:: Records for this task
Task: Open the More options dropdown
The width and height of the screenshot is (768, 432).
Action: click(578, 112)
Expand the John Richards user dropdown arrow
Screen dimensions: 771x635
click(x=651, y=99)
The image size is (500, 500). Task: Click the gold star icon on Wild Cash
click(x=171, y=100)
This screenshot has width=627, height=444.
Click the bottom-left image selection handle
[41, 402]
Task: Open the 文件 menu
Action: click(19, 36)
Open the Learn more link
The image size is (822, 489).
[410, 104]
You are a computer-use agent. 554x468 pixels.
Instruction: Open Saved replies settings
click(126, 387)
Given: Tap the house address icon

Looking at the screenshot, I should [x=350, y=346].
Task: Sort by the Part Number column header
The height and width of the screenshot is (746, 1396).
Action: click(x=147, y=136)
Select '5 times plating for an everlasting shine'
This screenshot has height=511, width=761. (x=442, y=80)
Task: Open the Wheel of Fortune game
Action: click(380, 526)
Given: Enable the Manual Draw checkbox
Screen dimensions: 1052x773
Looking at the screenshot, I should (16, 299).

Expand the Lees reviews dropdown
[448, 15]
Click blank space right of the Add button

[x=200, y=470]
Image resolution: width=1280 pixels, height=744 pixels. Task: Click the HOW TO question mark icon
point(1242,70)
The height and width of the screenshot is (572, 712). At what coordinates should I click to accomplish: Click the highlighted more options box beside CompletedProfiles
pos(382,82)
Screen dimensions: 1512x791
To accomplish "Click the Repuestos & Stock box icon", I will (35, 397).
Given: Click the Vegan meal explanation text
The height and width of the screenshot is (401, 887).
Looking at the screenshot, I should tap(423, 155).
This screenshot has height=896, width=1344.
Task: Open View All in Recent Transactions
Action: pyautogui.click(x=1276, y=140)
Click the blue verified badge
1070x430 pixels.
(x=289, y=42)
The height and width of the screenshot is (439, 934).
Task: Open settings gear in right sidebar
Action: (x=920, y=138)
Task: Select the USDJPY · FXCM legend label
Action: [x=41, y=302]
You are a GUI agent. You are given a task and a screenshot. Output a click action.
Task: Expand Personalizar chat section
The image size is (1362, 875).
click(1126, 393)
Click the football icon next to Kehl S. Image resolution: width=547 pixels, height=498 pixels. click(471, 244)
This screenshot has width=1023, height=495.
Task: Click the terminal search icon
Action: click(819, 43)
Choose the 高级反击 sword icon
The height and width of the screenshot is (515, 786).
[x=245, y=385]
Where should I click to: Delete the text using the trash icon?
::::
Your goal – Would you reproduce, word for word, the lines from the one holding "The height and width of the screenshot is (515, 786)." through the final line of the entries, both included?

Reply –
The height and width of the screenshot is (515, 786).
[x=245, y=385]
Where should I click to: Delete the text using the trash icon?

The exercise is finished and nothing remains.